- **GIVEN PROBLEM**
Please swap "Instruction" for "Command" everywhere in the listing below, and return the listing with nothing else changed.

- **TASK DATA**
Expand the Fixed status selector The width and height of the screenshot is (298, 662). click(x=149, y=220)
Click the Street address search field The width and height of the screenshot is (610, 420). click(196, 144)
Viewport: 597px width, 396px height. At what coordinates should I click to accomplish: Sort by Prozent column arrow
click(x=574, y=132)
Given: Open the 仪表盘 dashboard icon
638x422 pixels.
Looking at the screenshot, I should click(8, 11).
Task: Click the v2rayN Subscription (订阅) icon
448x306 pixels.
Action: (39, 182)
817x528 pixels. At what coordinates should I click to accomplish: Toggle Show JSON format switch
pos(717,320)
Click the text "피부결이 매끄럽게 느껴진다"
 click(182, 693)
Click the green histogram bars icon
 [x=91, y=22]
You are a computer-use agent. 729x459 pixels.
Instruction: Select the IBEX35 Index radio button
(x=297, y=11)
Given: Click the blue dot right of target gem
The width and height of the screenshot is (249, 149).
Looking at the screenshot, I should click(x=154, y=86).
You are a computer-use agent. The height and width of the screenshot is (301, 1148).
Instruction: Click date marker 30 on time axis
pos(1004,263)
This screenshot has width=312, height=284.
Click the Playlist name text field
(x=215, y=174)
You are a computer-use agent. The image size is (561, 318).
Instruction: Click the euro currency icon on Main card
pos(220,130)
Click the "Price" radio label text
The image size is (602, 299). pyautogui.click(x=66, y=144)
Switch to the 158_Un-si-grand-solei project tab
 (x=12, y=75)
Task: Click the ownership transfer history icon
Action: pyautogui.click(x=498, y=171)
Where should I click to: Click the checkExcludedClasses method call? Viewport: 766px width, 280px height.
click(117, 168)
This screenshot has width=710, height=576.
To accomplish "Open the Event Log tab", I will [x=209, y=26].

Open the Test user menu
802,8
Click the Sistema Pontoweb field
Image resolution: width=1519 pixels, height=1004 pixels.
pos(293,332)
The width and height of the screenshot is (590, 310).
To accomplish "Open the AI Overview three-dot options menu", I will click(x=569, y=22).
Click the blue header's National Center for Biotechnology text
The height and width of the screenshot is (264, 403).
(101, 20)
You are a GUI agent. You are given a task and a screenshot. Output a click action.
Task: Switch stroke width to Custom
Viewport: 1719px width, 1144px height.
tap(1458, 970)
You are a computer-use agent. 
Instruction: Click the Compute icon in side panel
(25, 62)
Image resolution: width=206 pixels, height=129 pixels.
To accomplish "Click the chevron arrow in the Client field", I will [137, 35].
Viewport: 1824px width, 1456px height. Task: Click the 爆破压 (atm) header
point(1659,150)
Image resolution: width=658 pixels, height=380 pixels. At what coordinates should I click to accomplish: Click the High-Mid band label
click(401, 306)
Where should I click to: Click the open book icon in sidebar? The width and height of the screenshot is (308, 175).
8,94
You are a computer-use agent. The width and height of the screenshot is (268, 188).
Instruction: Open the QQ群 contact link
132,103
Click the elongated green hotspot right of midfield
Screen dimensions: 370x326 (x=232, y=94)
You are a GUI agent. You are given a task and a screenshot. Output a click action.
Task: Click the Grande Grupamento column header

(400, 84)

- **WORKED SOLUTION**
Expand the Fixed status selector The width and height of the screenshot is (298, 662). click(x=149, y=220)
Click the Street address search field The width and height of the screenshot is (610, 420). click(196, 144)
Viewport: 597px width, 396px height. At what coordinates should I click to accomplish: Sort by Prozent column arrow
click(x=574, y=132)
Given: Open the 仪表盘 dashboard icon
638x422 pixels.
Looking at the screenshot, I should click(8, 11).
Task: Click the v2rayN Subscription (订阅) icon
448x306 pixels.
Action: (39, 182)
817x528 pixels. At what coordinates should I click to accomplish: Toggle Show JSON format switch
pos(717,320)
Click the text "피부결이 매끄럽게 느껴진다"
 click(182, 693)
Click the green histogram bars icon
 [x=91, y=22]
You are a computer-use agent. 729x459 pixels.
Command: Select the IBEX35 Index radio button
(x=297, y=11)
Given: Click the blue dot right of target gem
The width and height of the screenshot is (249, 149).
Looking at the screenshot, I should click(x=154, y=86).
You are a computer-use agent. The height and width of the screenshot is (301, 1148).
Command: Click date marker 30 on time axis
pos(1004,263)
This screenshot has width=312, height=284.
Click the Playlist name text field
(x=215, y=174)
You are a computer-use agent. The image size is (561, 318).
Command: Click the euro currency icon on Main card
pos(220,130)
Click the "Price" radio label text
The image size is (602, 299). pyautogui.click(x=66, y=144)
Switch to the 158_Un-si-grand-solei project tab
 (x=12, y=75)
Task: Click the ownership transfer history icon
Action: pyautogui.click(x=498, y=171)
Where should I click to: Click the checkExcludedClasses method call? Viewport: 766px width, 280px height.
click(117, 168)
This screenshot has width=710, height=576.
To accomplish "Open the Event Log tab", I will [x=209, y=26].

Open the Test user menu
802,8
Click the Sistema Pontoweb field
Image resolution: width=1519 pixels, height=1004 pixels.
pos(293,332)
The width and height of the screenshot is (590, 310).
To accomplish "Open the AI Overview three-dot options menu", I will click(x=569, y=22).
Click the blue header's National Center for Biotechnology text
The height and width of the screenshot is (264, 403).
(101, 20)
You are a GUI agent. You are given a task and a screenshot. Output a click action.
Task: Switch stroke width to Custom
Viewport: 1719px width, 1144px height.
tap(1458, 970)
You are a computer-use agent. 
Command: Click the Compute icon in side panel
(25, 62)
Image resolution: width=206 pixels, height=129 pixels.
To accomplish "Click the chevron arrow in the Client field", I will [137, 35].
Viewport: 1824px width, 1456px height. Task: Click the 爆破压 (atm) header
point(1659,150)
Image resolution: width=658 pixels, height=380 pixels. At what coordinates should I click to accomplish: Click the High-Mid band label
click(401, 306)
Where should I click to: Click the open book icon in sidebar? The width and height of the screenshot is (308, 175).
8,94
You are a computer-use agent. The width and height of the screenshot is (268, 188).
Command: Open the QQ群 contact link
132,103
Click the elongated green hotspot right of midfield
Screen dimensions: 370x326 (x=232, y=94)
You are a GUI agent. You are given a task and a screenshot. Output a click action.
Task: Click the Grande Grupamento column header

(400, 84)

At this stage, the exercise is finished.